- _Pixel coordinate grounding data_:
++++++

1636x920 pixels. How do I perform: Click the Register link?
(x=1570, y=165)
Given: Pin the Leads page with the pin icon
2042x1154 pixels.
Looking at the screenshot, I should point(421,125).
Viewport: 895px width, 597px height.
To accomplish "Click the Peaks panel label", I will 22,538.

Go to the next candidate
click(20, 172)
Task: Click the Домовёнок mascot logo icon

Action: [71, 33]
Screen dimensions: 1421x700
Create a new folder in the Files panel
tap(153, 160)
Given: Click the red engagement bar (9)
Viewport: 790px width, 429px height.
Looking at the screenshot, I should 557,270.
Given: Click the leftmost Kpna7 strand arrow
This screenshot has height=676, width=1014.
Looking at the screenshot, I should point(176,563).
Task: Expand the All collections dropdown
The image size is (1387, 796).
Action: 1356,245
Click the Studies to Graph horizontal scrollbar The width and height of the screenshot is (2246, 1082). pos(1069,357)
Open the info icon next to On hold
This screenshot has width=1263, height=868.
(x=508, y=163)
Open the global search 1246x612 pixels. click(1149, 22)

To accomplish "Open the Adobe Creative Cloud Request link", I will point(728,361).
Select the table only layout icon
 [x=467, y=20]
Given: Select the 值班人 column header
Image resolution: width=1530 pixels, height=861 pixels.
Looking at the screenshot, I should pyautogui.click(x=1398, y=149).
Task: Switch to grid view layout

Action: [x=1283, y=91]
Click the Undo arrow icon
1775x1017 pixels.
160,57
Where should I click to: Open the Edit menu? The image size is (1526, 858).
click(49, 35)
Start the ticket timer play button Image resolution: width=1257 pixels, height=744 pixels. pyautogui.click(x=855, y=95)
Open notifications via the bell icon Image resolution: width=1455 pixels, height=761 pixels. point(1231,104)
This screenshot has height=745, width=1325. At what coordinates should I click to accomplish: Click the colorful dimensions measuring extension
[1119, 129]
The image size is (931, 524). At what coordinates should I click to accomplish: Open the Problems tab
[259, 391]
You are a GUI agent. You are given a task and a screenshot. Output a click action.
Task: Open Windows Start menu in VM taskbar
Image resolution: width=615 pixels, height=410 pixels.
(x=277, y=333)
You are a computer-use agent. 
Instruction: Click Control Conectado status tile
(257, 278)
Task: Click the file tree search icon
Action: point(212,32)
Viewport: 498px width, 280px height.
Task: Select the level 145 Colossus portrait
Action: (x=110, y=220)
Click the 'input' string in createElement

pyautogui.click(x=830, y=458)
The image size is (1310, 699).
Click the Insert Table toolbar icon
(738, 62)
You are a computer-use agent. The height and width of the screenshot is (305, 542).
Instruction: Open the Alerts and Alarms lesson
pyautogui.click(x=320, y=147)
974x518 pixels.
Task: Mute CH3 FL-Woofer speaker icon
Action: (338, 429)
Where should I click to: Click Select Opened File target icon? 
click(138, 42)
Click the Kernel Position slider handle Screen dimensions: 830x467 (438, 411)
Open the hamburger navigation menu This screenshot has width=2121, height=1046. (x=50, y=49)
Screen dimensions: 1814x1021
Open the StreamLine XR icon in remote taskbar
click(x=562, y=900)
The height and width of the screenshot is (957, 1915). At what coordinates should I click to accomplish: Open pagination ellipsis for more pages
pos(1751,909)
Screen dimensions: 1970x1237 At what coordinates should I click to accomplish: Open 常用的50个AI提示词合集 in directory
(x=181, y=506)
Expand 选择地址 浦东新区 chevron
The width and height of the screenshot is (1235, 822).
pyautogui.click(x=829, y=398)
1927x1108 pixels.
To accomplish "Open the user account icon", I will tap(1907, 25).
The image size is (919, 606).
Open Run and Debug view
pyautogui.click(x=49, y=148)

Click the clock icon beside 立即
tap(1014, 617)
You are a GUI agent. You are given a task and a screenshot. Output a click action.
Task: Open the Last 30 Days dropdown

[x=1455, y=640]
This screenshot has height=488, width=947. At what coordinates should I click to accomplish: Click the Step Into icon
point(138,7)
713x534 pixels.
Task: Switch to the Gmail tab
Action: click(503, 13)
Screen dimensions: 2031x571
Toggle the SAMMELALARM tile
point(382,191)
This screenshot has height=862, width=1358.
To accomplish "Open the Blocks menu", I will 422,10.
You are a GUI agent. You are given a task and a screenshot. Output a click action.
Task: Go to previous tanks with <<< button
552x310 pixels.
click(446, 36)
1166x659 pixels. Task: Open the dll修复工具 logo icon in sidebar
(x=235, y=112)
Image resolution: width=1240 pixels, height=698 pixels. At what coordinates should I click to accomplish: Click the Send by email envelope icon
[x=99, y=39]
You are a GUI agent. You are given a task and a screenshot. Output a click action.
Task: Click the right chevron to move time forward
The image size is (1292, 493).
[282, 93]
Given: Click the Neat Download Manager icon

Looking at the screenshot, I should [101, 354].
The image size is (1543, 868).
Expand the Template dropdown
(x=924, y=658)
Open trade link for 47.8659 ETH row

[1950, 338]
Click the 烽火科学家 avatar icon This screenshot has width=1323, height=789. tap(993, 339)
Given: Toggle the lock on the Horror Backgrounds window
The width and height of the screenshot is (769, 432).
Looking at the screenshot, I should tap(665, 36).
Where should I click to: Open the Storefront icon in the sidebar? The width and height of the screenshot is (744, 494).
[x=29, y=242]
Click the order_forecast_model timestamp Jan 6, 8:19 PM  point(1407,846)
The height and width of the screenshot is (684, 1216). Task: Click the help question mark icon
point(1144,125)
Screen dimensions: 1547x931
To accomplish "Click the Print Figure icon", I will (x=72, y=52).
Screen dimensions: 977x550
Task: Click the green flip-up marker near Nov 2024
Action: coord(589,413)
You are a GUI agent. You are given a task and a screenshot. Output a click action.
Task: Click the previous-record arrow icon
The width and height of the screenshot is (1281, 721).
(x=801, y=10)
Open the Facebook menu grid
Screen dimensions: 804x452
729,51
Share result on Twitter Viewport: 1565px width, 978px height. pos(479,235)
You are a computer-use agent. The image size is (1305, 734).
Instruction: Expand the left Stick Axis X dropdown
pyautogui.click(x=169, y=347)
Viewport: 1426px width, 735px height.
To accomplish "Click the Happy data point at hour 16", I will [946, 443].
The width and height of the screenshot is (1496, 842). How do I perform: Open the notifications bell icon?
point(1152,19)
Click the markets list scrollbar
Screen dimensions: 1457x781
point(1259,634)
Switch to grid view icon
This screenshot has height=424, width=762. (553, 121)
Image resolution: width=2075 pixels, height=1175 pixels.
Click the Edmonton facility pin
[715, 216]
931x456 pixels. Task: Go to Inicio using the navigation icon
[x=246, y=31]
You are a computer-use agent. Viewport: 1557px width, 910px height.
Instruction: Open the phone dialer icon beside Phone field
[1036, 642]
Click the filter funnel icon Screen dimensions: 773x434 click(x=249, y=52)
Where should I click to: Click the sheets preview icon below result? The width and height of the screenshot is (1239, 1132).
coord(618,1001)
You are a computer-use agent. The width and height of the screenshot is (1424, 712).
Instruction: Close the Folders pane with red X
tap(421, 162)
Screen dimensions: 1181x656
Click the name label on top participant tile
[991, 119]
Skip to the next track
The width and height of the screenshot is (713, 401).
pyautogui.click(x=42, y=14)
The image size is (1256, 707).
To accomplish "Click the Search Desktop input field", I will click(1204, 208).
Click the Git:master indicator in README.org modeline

++++++

- _Exercise instructions_: Having looked over the entries above, reproduce all of them exactly.

- _Reply to the task_:
1636x920 pixels. How do I perform: Click the Register link?
(x=1570, y=165)
Given: Pin the Leads page with the pin icon
2042x1154 pixels.
Looking at the screenshot, I should point(421,125).
Viewport: 895px width, 597px height.
To accomplish "Click the Peaks panel label", I will 22,538.

Go to the next candidate
click(20, 172)
Task: Click the Домовёнок mascot logo icon

Action: [71, 33]
Screen dimensions: 1421x700
Create a new folder in the Files panel
tap(153, 160)
Given: Click the red engagement bar (9)
Viewport: 790px width, 429px height.
Looking at the screenshot, I should 557,270.
Given: Click the leftmost Kpna7 strand arrow
This screenshot has height=676, width=1014.
Looking at the screenshot, I should point(176,563).
Task: Expand the All collections dropdown
The image size is (1387, 796).
Action: 1356,245
Click the Studies to Graph horizontal scrollbar The width and height of the screenshot is (2246, 1082). pos(1069,357)
Open the info icon next to On hold
This screenshot has width=1263, height=868.
(x=508, y=163)
Open the global search 1246x612 pixels. click(1149, 22)

To accomplish "Open the Adobe Creative Cloud Request link", I will point(728,361).
Select the table only layout icon
 [x=467, y=20]
Given: Select the 值班人 column header
Image resolution: width=1530 pixels, height=861 pixels.
Looking at the screenshot, I should pyautogui.click(x=1398, y=149).
Task: Switch to grid view layout

Action: [x=1283, y=91]
Click the Undo arrow icon
1775x1017 pixels.
160,57
Where should I click to: Open the Edit menu? The image size is (1526, 858).
click(49, 35)
Start the ticket timer play button Image resolution: width=1257 pixels, height=744 pixels. pyautogui.click(x=855, y=95)
Open notifications via the bell icon Image resolution: width=1455 pixels, height=761 pixels. point(1231,104)
This screenshot has height=745, width=1325. At what coordinates should I click to accomplish: Click the colorful dimensions measuring extension
[1119, 129]
The image size is (931, 524). At what coordinates should I click to accomplish: Open the Problems tab
[259, 391]
You are a GUI agent. You are given a task and a screenshot. Output a click action.
Task: Open Windows Start menu in VM taskbar
Image resolution: width=615 pixels, height=410 pixels.
(x=277, y=333)
You are a computer-use agent. 
Instruction: Click Control Conectado status tile
(257, 278)
Task: Click the file tree search icon
Action: point(212,32)
Viewport: 498px width, 280px height.
Task: Select the level 145 Colossus portrait
Action: (x=110, y=220)
Click the 'input' string in createElement

pyautogui.click(x=830, y=458)
The image size is (1310, 699).
Click the Insert Table toolbar icon
(738, 62)
You are a computer-use agent. The height and width of the screenshot is (305, 542).
Instruction: Open the Alerts and Alarms lesson
pyautogui.click(x=320, y=147)
974x518 pixels.
Task: Mute CH3 FL-Woofer speaker icon
Action: (338, 429)
Where should I click to: Click Select Opened File target icon? 
click(138, 42)
Click the Kernel Position slider handle Screen dimensions: 830x467 (438, 411)
Open the hamburger navigation menu This screenshot has width=2121, height=1046. (x=50, y=49)
Screen dimensions: 1814x1021
Open the StreamLine XR icon in remote taskbar
click(x=562, y=900)
The height and width of the screenshot is (957, 1915). At what coordinates should I click to accomplish: Open pagination ellipsis for more pages
pos(1751,909)
Screen dimensions: 1970x1237 At what coordinates should I click to accomplish: Open 常用的50个AI提示词合集 in directory
(x=181, y=506)
Expand 选择地址 浦东新区 chevron
The width and height of the screenshot is (1235, 822).
pyautogui.click(x=829, y=398)
1927x1108 pixels.
To accomplish "Open the user account icon", I will tap(1907, 25).
The image size is (919, 606).
Open Run and Debug view
pyautogui.click(x=49, y=148)

Click the clock icon beside 立即
tap(1014, 617)
You are a GUI agent. You are given a task and a screenshot. Output a click action.
Task: Open the Last 30 Days dropdown

[x=1455, y=640]
This screenshot has height=488, width=947. At what coordinates should I click to accomplish: Click the Step Into icon
point(138,7)
713x534 pixels.
Task: Switch to the Gmail tab
Action: click(503, 13)
Screen dimensions: 2031x571
Toggle the SAMMELALARM tile
point(382,191)
This screenshot has height=862, width=1358.
To accomplish "Open the Blocks menu", I will 422,10.
You are a GUI agent. You are given a task and a screenshot. Output a click action.
Task: Go to previous tanks with <<< button
552x310 pixels.
click(446, 36)
1166x659 pixels. Task: Open the dll修复工具 logo icon in sidebar
(x=235, y=112)
Image resolution: width=1240 pixels, height=698 pixels. At what coordinates should I click to accomplish: Click the Send by email envelope icon
[x=99, y=39]
You are a GUI agent. You are given a task and a screenshot. Output a click action.
Task: Click the right chevron to move time forward
The image size is (1292, 493).
[282, 93]
Given: Click the Neat Download Manager icon

Looking at the screenshot, I should [101, 354].
The image size is (1543, 868).
Expand the Template dropdown
(x=924, y=658)
Open trade link for 47.8659 ETH row

[1950, 338]
Click the 烽火科学家 avatar icon This screenshot has width=1323, height=789. tap(993, 339)
Given: Toggle the lock on the Horror Backgrounds window
The width and height of the screenshot is (769, 432).
Looking at the screenshot, I should tap(665, 36).
Where should I click to: Open the Storefront icon in the sidebar? The width and height of the screenshot is (744, 494).
[x=29, y=242]
Click the order_forecast_model timestamp Jan 6, 8:19 PM  point(1407,846)
The height and width of the screenshot is (684, 1216). Task: Click the help question mark icon
point(1144,125)
Screen dimensions: 1547x931
To accomplish "Click the Print Figure icon", I will (x=72, y=52).
Screen dimensions: 977x550
Task: Click the green flip-up marker near Nov 2024
Action: coord(589,413)
You are a GUI agent. You are given a task and a screenshot. Output a click action.
Task: Click the previous-record arrow icon
The width and height of the screenshot is (1281, 721).
(x=801, y=10)
Open the Facebook menu grid
Screen dimensions: 804x452
729,51
Share result on Twitter Viewport: 1565px width, 978px height. pos(479,235)
You are a computer-use agent. The image size is (1305, 734).
Instruction: Expand the left Stick Axis X dropdown
pyautogui.click(x=169, y=347)
Viewport: 1426px width, 735px height.
To accomplish "Click the Happy data point at hour 16", I will [946, 443].
The width and height of the screenshot is (1496, 842). How do I perform: Open the notifications bell icon?
point(1152,19)
Click the markets list scrollbar
Screen dimensions: 1457x781
point(1259,634)
Switch to grid view icon
This screenshot has height=424, width=762. (553, 121)
Image resolution: width=2075 pixels, height=1175 pixels.
Click the Edmonton facility pin
[715, 216]
931x456 pixels. Task: Go to Inicio using the navigation icon
[x=246, y=31]
You are a computer-use agent. Viewport: 1557px width, 910px height.
Instruction: Open the phone dialer icon beside Phone field
[1036, 642]
Click the filter funnel icon Screen dimensions: 773x434 click(x=249, y=52)
Where should I click to: Click the sheets preview icon below result? The width and height of the screenshot is (1239, 1132).
coord(618,1001)
You are a computer-use agent. The width and height of the screenshot is (1424, 712).
Instruction: Close the Folders pane with red X
tap(421, 162)
Screen dimensions: 1181x656
Click the name label on top participant tile
[991, 119]
Skip to the next track
The width and height of the screenshot is (713, 401).
pyautogui.click(x=42, y=14)
The image size is (1256, 707).
To accomplish "Click the Search Desktop input field", I will click(1204, 208).
Click the Git:master indicator in README.org modeline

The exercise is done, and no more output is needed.